Nesse contexto, a pressão da opinião pública, às vezes, com faixas, apitos e instrumentos na frente da porta do Fórum, seguramente concorrem para a quebra da idoneidade do julgamento. De antemão, jurados têm sobre si todo o peso que fora carregado também à massa de audiência durante o desenrolar do processo, mas mais fortemente nos dias que antecedem o julgamento.

Como efeito dessa influência midiática em cima dos jurados do Tribunal do Júri pode destacar a quebra do direito ao devido processo legal e ao direito do contraditório e da ampla defesa, que são conferidos ao acusado em seu julgamento, o que na mídia, na maioria das vezes não ocorre. Ainda, destaca-se o princípio da presunção, que é ferido a partir do momento em que o acusado é tido como culpado antes do seu julgamento.

Pouco a pouco, acaba se transferindo o julgamento dos acusados da esfera legítima, qual seja a esfera penal do poder judiciário, para o julgamento paralelo, realizado por intermédio dos meios de comunicação.

 

  1. 6.Considerações finais

 

Conforme demonstrou o estudo, conclui-se que a mídia tem sido determinante em muitos dos julgamentos criminais, nos quais sua influência tem prejudicado a imparcialidade e o julgamento dos acusados.

Isto porque a imprensa pode, por vezes, tender ao sensacionalismo, e não se preocupar em cumprir sua função social de informar à população sobre o que se passa no mundo, passando a não respeitar a essência do fato que se noticia.

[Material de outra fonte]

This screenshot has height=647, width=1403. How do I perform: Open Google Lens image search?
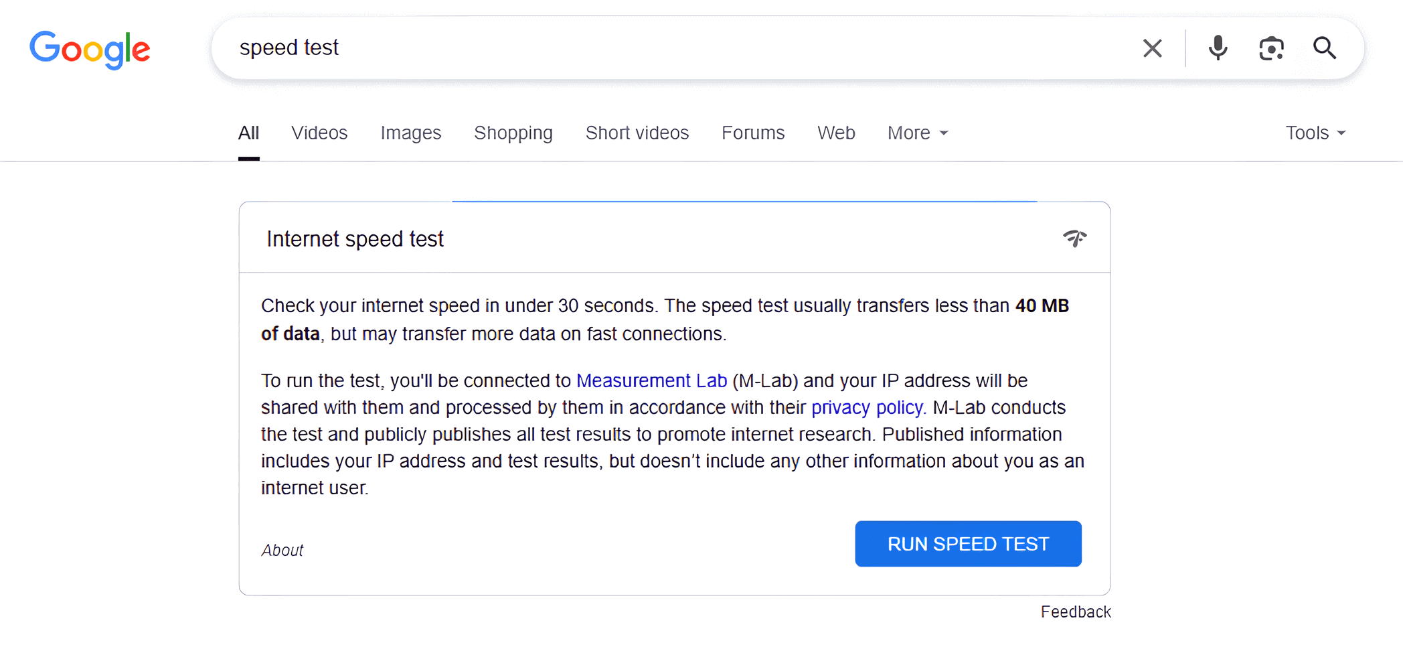click(x=1271, y=48)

O jurado, em decorrência das informações obtidas pelo conteúdo divulgado pela mídia, inevitavelmente acaba se utilizando dos seus valores e preconceitos em suas decisões. Logo, da forma que tem noticiado a informação, é conseqüência natural que os juízes, e mais ainda, os jurados escolhidos para o tribunal do júri, por estes serem leigos no assunto, se vejam influenciados, ou pelo menos pressionados, por este órgão.

Diante disto, é evidente que, com a influência midiática confirmada, o acusado tem seu direito à presunção da inocência ferido, levando à um julgamento não tão justo quanto deveria. Bem como tem ferido o direito ao devido processo legal, ao contraditório e ampla defesa, entre outros princípios constitucionais, que são conferidos ao acusado em seu julgamento, o que na mídia, na maioria das vezes não ocorre.

 

Referências pesquisadas

 

BRASIL.Constituição da República Federativa do Brasil de 1988. Disponível em:  www.planalto.gov.br/ccivil_03/constituicao/constituiçao.htm. Acesso em: 16 de Novembro, 2011.

 

FERREIRA, Aurélio Buarque de Holanda,. Novo dicionário Aurélio da língua portuguesa. 4. ed. Curitiba: Positivo, 2009.

MORETZSOHN, Sylvia. Pensando contra os fatos. Jornalismo e cotidiano: do senso comum ao senso crítico. Rio de Janeiro: Revan, 2007.

 

NUCCI, Guilherme de Souza.  Código de Processo Penal Comentado. 8. ed.

rev., atual. e ampl. São Paulo: Revista dos Tribunais, 2008.

OLIVEIRA, Marcus Vinicius de Amorim. O tribunal do júri popular e a mídia. Disponível em: http://www.fesac.org.br/art_33.html.

SCHREIBER, Simone. A publicidade opressiva dos julgamentos criminais. Rio de Janeiro. Editora Renovar, 2010

 

SOUZA, Artur Cézar. A decisão do Juiz e a influência da mídia. São

Paulo:Editora Revista dos Tribunais. 2010.

 

 

VIEIRA, Ana Lúcia Menezes. Processo Penal e Mídia. São Paulo: Editora Revista dos Tribunais, 2003.